(ENTRIES SHOWN)
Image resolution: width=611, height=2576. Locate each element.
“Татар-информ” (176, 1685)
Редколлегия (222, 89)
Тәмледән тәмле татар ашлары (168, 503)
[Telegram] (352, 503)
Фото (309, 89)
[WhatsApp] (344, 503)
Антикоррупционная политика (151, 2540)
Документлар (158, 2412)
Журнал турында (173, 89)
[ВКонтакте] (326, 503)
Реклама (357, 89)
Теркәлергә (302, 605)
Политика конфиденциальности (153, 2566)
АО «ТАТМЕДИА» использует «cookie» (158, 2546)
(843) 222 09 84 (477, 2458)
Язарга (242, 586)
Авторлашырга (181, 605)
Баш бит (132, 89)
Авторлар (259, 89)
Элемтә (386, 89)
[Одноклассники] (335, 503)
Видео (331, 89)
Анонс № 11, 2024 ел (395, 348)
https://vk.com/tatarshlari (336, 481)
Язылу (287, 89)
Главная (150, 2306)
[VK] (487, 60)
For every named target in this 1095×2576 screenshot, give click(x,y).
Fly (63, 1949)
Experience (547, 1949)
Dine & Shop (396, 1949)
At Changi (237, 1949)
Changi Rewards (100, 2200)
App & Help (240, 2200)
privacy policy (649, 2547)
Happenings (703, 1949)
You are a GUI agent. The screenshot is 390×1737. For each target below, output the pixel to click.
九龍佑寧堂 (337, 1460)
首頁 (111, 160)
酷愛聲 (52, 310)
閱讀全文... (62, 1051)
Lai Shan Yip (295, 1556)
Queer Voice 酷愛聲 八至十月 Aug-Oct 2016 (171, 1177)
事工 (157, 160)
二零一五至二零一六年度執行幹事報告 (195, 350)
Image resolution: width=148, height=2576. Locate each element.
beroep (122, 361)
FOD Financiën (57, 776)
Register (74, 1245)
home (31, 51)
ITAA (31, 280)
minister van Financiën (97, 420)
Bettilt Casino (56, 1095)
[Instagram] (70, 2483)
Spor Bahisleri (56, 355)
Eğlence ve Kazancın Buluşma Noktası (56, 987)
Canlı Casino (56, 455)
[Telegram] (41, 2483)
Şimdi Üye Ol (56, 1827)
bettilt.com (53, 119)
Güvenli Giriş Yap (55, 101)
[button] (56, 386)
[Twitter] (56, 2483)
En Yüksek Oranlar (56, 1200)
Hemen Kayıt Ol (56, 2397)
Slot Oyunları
(End ENTRIES SHOWN)
TASK ITEM
Once you reach the line that holds "[Telegram] (41, 2483)", print it and every line after it through the end of the records, word for word.

ANSWER FOR THIS EXERCISE
[Telegram] (41, 2483)
Şimdi Üye Ol (56, 1827)
bettilt.com (53, 119)
Güvenli Giriş Yap (55, 101)
[button] (56, 386)
[Twitter] (56, 2483)
En Yüksek Oranlar (56, 1200)
Hemen Kayıt Ol (56, 2397)
Slot Oyunları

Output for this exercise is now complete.